A hero is an ordinary individual who finds the strength to persevere and endure in spite of overwhelming obstacles“.
– Christpher Reeve, Superman
Many know of him as a super hero. And of course this is true. He IS the original Superman. And then there is the fall. Yes, a literal fall from a horse while playing in a polo tournament.
Christoper Reeve went from superman to paralyzed from the neck down in a matter of minutes.
Christopher Reeve went from everyone’s superhero to someone who required assistance to breath (via machines), eat, bathe, get dressed, empty his bowels, empty his bladder, wash his face, and brush his teeth.
Needless to say, the original Superman was presented with what some might perceive as a hopeless situation.
However, to say he was “hopeless”, would be wrong.
While sitting in a wheelchair, paralyzed from the neck down, attached to a machine to help him breath, he managed to give us a glimpse into his response to an arguably hopeless set of circumstances……

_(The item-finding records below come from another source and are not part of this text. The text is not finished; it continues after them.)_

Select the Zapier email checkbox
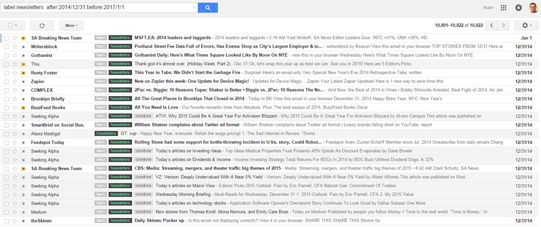 [6, 81]
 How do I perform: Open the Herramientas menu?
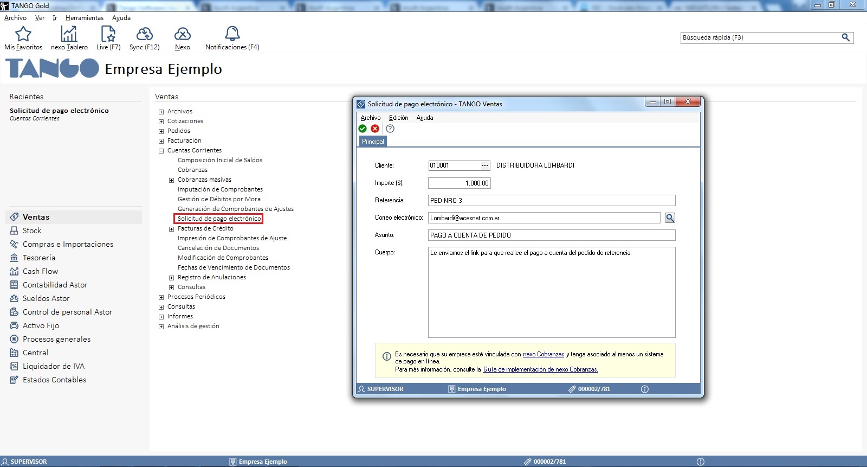84,18
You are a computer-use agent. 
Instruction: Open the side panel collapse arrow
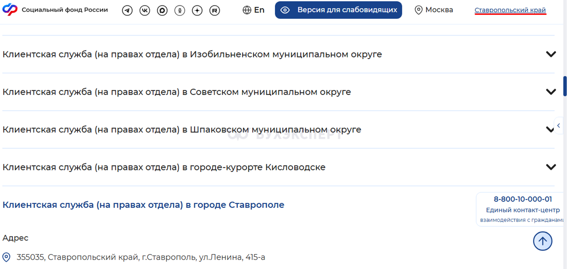[559, 126]
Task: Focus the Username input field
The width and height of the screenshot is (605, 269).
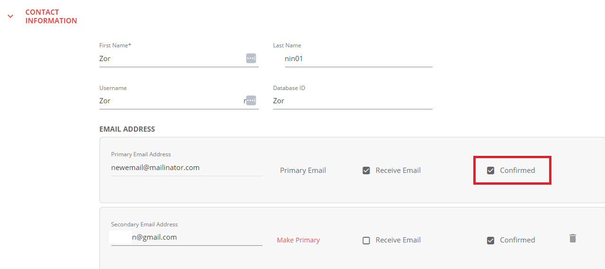Action: 179,101
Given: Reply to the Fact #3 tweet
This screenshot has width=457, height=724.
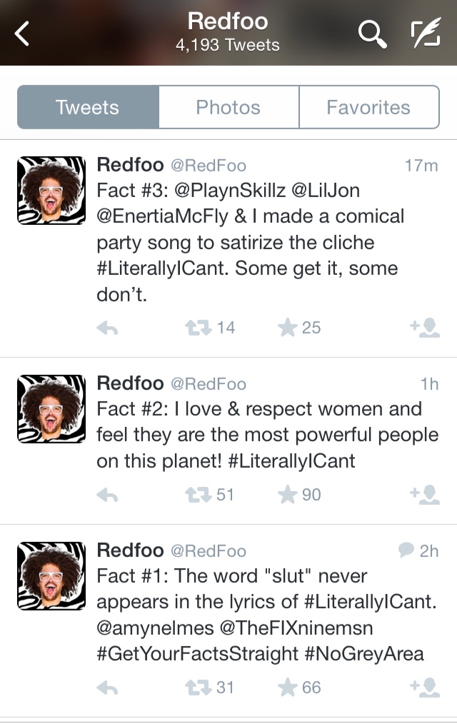Looking at the screenshot, I should (x=107, y=328).
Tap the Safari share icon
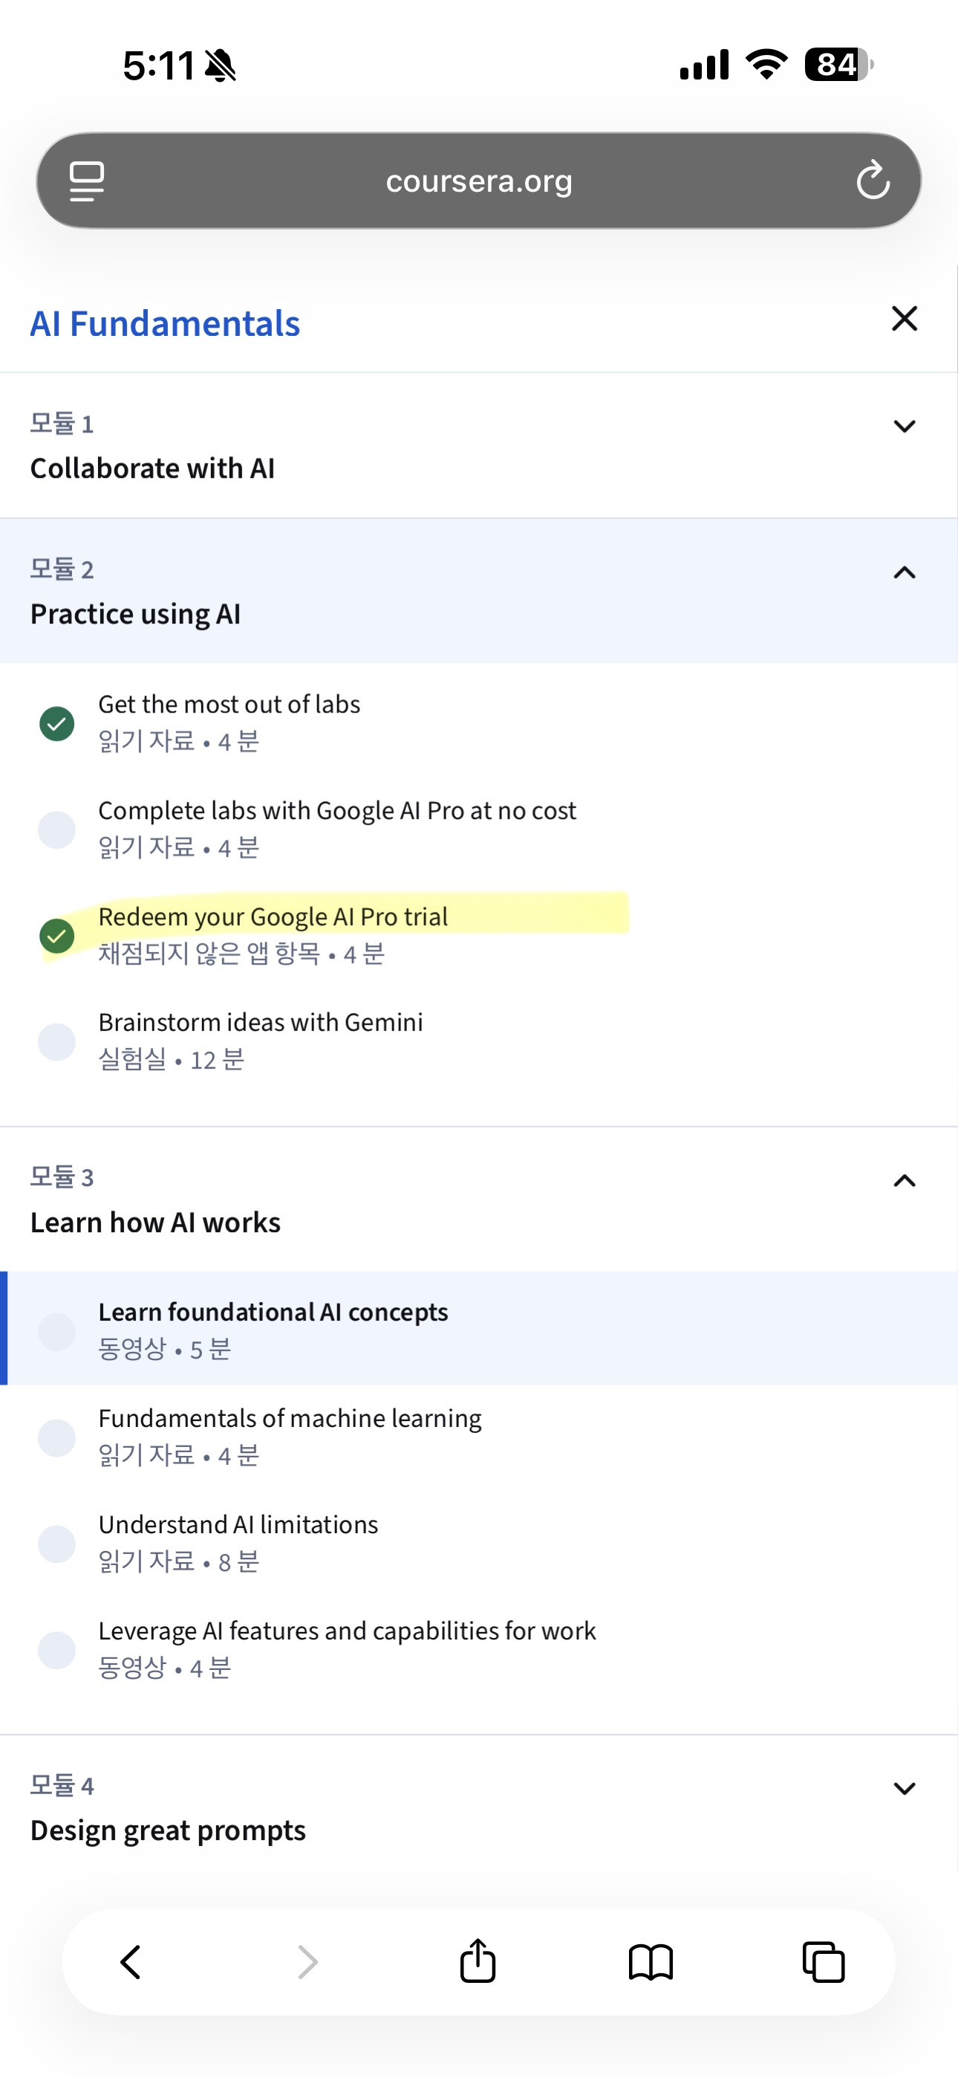 pos(477,1961)
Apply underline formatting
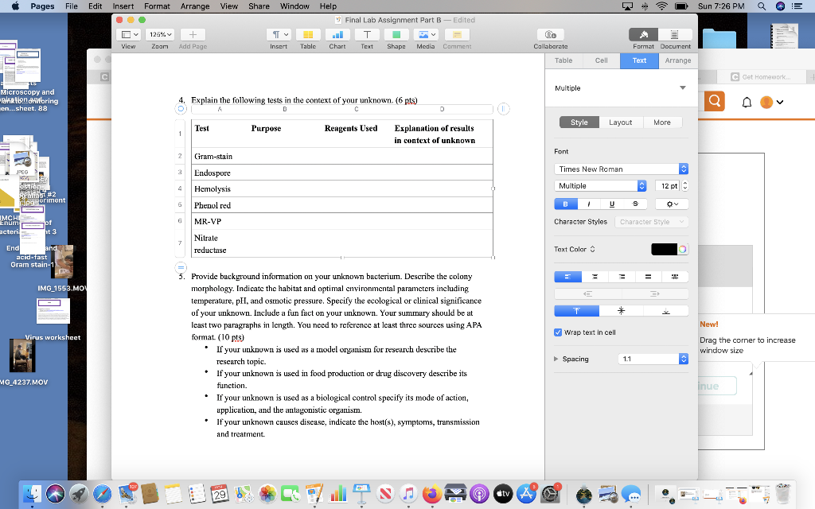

“A hero is an ordinary individual who finds the strength to persevere and endure in spite of overwhelming obstacles“.
So, how did he do it? You know, “endure and persevere” in spite of an accident that left him permanently physically disabled?
Hope is believing that there is something better to come in the future.
Hope is believing without seeing.
Hope IS the life-blood of a life well-lived.
Hope is not denying the reality of the situation.
Hope is not ignoring the sadness, anger, and resentment that can accompany obstacles.
Hope says, one more day.
Paralyzed from the neck down, Christopher Reeve spent nearly a decade devoting his time, talents, and money to spinal cord injury research and giving hope to hundreds of thousands of people around the world.
In The Obstacle Is The Way, Ryan Holiday writes “We forget: In life, it doesn’t matter what happens to you or where you came from. It matters what you do with what happens and what you’ve been given.”
Christopher Reeve accepted his “obstacle” and he did something that mattered.
Life has a way of not giving us what we want, but sometimes what we need.
And therein lies the question.
How can you and I use what happens to us in a way that matters?